Press release: http://media.caltech.edu/press_releases/13534
That's interesting. Reading it, it sounded like they're suggesting any immune response in the mother (ie. from an immunization, or actually catching the virus) would have the same result. So the milder reaction from an immunization might be better than getting the full on virus, and if the mothers were immunized pre-pregnancy they'd be less likely to catch a viral infection during the first trimester.
Also it's in mice, and as they say:
I hope they keep studying this - and wouldn't it be fantastic if (like they seemed to do in the mice) they could find a way to help the immune system back to normal and cure some cases of autism like disorders.
Does seem indicative to not get flu shots during the first trimester of pregnancy - can anyone remember what's the current advice on that. I think I got mine in second trimester both times, but can't remember why (no autism spectrum in either child).
Mother of two living in UK. Daughter (2007) born in USA, son (2010) born here. I'm pro natural birth, midwife care, breastfeeding, co-sleeping, baby wearing and a keen advocate of cloth diapering. I'm a full time working research scientist (physical sciences). Vaccines save lives.

- [DATASET RECORDS]:
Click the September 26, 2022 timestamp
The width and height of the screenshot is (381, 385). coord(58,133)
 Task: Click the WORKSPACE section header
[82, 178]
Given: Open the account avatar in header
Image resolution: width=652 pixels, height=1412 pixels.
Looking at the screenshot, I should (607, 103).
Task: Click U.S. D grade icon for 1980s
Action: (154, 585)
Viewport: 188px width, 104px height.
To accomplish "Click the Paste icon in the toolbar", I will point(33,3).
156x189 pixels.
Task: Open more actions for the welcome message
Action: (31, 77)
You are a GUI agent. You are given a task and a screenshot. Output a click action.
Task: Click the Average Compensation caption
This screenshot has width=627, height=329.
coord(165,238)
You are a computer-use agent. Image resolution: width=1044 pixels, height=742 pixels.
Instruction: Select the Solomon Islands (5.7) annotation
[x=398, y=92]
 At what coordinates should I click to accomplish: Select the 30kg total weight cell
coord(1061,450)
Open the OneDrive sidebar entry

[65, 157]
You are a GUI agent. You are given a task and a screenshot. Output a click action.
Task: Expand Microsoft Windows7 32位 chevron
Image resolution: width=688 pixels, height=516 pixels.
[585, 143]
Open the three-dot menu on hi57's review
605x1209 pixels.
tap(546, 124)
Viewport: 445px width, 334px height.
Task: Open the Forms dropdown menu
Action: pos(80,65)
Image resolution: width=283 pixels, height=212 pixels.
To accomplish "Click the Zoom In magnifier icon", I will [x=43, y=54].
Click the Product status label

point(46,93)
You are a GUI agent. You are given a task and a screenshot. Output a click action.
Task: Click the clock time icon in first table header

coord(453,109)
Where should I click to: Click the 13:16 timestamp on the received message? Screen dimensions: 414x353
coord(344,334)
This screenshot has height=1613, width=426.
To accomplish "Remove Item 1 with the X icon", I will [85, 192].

- [TASK TO CARRY OUT]: Continue the forum post about the mouse study linking a mother's immune response in pregnancy to autism, picking up after its last sentence.

- [RESULT OF THIS EXERCISE]:
The current recommendation in the US is to get a flu shot in pregnancy. At any time it seems as they tried to get me one at 8 weeks, no thank you. TdaP after 20 weeks. I can't find the link that I used to have to a study or paper that was about cytokine reactions in utero, and basically that a flu shot triggers one just like natural infection does. I always felt vaccination in pregnancy isn't explored enough to prove safety and benefits (no longterm studies, no studies of health/mental health of children of vaccinated moms vs. unvaccinated) so I always opted against it and will again if I should ever be pregnant again (most likely nope). Maybe someone with the right link can chime in. I lost all mine when chrome crashed big time.